#### [Problem requirements]
Retype the data exactly, so that every line matches the original.

#### [Supplied records]
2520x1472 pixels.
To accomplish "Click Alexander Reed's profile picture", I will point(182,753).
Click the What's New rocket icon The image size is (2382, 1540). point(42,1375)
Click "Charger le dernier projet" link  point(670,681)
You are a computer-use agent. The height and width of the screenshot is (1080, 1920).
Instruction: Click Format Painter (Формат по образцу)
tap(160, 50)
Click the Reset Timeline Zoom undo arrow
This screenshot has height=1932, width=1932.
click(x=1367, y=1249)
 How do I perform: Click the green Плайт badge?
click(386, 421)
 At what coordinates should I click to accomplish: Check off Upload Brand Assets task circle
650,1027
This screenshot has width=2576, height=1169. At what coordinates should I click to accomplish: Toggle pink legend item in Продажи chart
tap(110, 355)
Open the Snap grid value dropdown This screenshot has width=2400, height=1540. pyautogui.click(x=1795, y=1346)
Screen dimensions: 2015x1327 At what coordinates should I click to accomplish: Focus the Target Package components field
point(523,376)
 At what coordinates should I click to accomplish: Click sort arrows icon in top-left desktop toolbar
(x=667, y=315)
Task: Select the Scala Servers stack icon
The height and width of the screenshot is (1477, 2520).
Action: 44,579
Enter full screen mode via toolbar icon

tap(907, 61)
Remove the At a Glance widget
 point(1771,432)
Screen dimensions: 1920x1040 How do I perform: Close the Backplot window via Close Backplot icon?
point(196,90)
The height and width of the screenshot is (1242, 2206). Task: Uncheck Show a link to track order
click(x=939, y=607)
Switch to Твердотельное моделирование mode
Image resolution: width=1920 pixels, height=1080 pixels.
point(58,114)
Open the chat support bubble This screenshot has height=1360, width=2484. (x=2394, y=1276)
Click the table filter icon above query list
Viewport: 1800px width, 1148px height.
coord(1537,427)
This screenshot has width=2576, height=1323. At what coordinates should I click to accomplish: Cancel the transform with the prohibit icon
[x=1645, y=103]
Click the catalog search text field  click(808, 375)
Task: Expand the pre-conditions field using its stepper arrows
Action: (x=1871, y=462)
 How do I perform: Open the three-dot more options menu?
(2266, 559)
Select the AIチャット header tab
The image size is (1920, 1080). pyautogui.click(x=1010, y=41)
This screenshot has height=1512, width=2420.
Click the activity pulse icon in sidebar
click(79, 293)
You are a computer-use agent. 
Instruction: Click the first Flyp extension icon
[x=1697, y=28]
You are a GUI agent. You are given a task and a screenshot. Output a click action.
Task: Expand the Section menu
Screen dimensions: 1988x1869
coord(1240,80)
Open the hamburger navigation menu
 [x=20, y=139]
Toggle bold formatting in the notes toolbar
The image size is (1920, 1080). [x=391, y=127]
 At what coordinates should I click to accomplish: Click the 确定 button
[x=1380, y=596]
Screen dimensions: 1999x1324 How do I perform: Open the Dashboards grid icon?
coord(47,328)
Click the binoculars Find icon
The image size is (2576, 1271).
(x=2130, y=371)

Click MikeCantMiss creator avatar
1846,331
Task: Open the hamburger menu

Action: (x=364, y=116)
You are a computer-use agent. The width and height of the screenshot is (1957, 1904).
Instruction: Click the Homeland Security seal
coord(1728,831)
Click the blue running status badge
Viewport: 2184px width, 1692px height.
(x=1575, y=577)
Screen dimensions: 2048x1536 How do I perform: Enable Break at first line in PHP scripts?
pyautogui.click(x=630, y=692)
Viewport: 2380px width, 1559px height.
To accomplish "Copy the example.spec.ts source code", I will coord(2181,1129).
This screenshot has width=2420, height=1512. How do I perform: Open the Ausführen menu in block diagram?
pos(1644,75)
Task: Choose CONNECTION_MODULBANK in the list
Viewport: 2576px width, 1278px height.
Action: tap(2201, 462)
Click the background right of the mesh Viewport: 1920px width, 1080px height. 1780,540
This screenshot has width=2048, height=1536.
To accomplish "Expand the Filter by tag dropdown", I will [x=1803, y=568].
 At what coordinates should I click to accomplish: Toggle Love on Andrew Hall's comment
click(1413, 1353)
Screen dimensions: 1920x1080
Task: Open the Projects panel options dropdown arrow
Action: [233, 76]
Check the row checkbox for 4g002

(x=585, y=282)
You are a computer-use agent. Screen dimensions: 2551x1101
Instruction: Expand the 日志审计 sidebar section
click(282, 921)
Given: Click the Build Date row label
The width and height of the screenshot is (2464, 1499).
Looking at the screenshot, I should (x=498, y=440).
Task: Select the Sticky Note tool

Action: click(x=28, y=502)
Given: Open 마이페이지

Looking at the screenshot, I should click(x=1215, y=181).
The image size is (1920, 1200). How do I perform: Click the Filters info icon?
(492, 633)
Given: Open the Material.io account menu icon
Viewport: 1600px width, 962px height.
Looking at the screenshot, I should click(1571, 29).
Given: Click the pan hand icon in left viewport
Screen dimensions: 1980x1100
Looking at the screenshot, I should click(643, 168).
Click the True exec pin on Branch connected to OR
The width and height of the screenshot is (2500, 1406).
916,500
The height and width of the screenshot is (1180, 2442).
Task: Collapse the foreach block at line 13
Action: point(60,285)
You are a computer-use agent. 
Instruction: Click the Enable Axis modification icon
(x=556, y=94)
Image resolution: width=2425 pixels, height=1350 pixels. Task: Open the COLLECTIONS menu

#### [Problem solution]
2520x1472 pixels.
To accomplish "Click Alexander Reed's profile picture", I will point(182,753).
Click the What's New rocket icon The image size is (2382, 1540). point(42,1375)
Click "Charger le dernier projet" link  point(670,681)
You are a computer-use agent. The height and width of the screenshot is (1080, 1920).
Instruction: Click Format Painter (Формат по образцу)
tap(160, 50)
Click the Reset Timeline Zoom undo arrow
This screenshot has height=1932, width=1932.
click(x=1367, y=1249)
 How do I perform: Click the green Плайт badge?
click(386, 421)
 At what coordinates should I click to accomplish: Check off Upload Brand Assets task circle
650,1027
This screenshot has width=2576, height=1169. At what coordinates should I click to accomplish: Toggle pink legend item in Продажи chart
tap(110, 355)
Open the Snap grid value dropdown This screenshot has width=2400, height=1540. pyautogui.click(x=1795, y=1346)
Screen dimensions: 2015x1327 At what coordinates should I click to accomplish: Focus the Target Package components field
point(523,376)
 At what coordinates should I click to accomplish: Click sort arrows icon in top-left desktop toolbar
(x=667, y=315)
Task: Select the Scala Servers stack icon
The height and width of the screenshot is (1477, 2520).
Action: 44,579
Enter full screen mode via toolbar icon

tap(907, 61)
Remove the At a Glance widget
 point(1771,432)
Screen dimensions: 1920x1040 How do I perform: Close the Backplot window via Close Backplot icon?
point(196,90)
The height and width of the screenshot is (1242, 2206). Task: Uncheck Show a link to track order
click(x=939, y=607)
Switch to Твердотельное моделирование mode
Image resolution: width=1920 pixels, height=1080 pixels.
point(58,114)
Open the chat support bubble This screenshot has height=1360, width=2484. (x=2394, y=1276)
Click the table filter icon above query list
Viewport: 1800px width, 1148px height.
coord(1537,427)
This screenshot has width=2576, height=1323. At what coordinates should I click to accomplish: Cancel the transform with the prohibit icon
[x=1645, y=103]
Click the catalog search text field  click(808, 375)
Task: Expand the pre-conditions field using its stepper arrows
Action: (x=1871, y=462)
 How do I perform: Open the three-dot more options menu?
(2266, 559)
Select the AIチャット header tab
The image size is (1920, 1080). pyautogui.click(x=1010, y=41)
This screenshot has height=1512, width=2420.
Click the activity pulse icon in sidebar
click(79, 293)
You are a computer-use agent. 
Instruction: Click the first Flyp extension icon
[x=1697, y=28]
You are a GUI agent. You are given a task and a screenshot. Output a click action.
Task: Expand the Section menu
Screen dimensions: 1988x1869
coord(1240,80)
Open the hamburger navigation menu
 [x=20, y=139]
Toggle bold formatting in the notes toolbar
The image size is (1920, 1080). [x=391, y=127]
 At what coordinates should I click to accomplish: Click the 确定 button
[x=1380, y=596]
Screen dimensions: 1999x1324 How do I perform: Open the Dashboards grid icon?
coord(47,328)
Click the binoculars Find icon
The image size is (2576, 1271).
(x=2130, y=371)

Click MikeCantMiss creator avatar
1846,331
Task: Open the hamburger menu

Action: (x=364, y=116)
You are a computer-use agent. The width and height of the screenshot is (1957, 1904).
Instruction: Click the Homeland Security seal
coord(1728,831)
Click the blue running status badge
Viewport: 2184px width, 1692px height.
(x=1575, y=577)
Screen dimensions: 2048x1536 How do I perform: Enable Break at first line in PHP scripts?
pyautogui.click(x=630, y=692)
Viewport: 2380px width, 1559px height.
To accomplish "Copy the example.spec.ts source code", I will coord(2181,1129).
This screenshot has width=2420, height=1512. How do I perform: Open the Ausführen menu in block diagram?
pos(1644,75)
Task: Choose CONNECTION_MODULBANK in the list
Viewport: 2576px width, 1278px height.
Action: tap(2201, 462)
Click the background right of the mesh Viewport: 1920px width, 1080px height. 1780,540
This screenshot has width=2048, height=1536.
To accomplish "Expand the Filter by tag dropdown", I will [x=1803, y=568].
 At what coordinates should I click to accomplish: Toggle Love on Andrew Hall's comment
click(1413, 1353)
Screen dimensions: 1920x1080
Task: Open the Projects panel options dropdown arrow
Action: [233, 76]
Check the row checkbox for 4g002

(x=585, y=282)
You are a computer-use agent. Screen dimensions: 2551x1101
Instruction: Expand the 日志审计 sidebar section
click(282, 921)
Given: Click the Build Date row label
The width and height of the screenshot is (2464, 1499).
Looking at the screenshot, I should (x=498, y=440).
Task: Select the Sticky Note tool

Action: click(x=28, y=502)
Given: Open 마이페이지

Looking at the screenshot, I should click(x=1215, y=181).
The image size is (1920, 1200). How do I perform: Click the Filters info icon?
(492, 633)
Given: Open the Material.io account menu icon
Viewport: 1600px width, 962px height.
Looking at the screenshot, I should click(1571, 29).
Given: Click the pan hand icon in left viewport
Screen dimensions: 1980x1100
Looking at the screenshot, I should click(643, 168).
Click the True exec pin on Branch connected to OR
The width and height of the screenshot is (2500, 1406).
916,500
The height and width of the screenshot is (1180, 2442).
Task: Collapse the foreach block at line 13
Action: point(60,285)
You are a computer-use agent. 
Instruction: Click the Enable Axis modification icon
(x=556, y=94)
Image resolution: width=2425 pixels, height=1350 pixels. Task: Open the COLLECTIONS menu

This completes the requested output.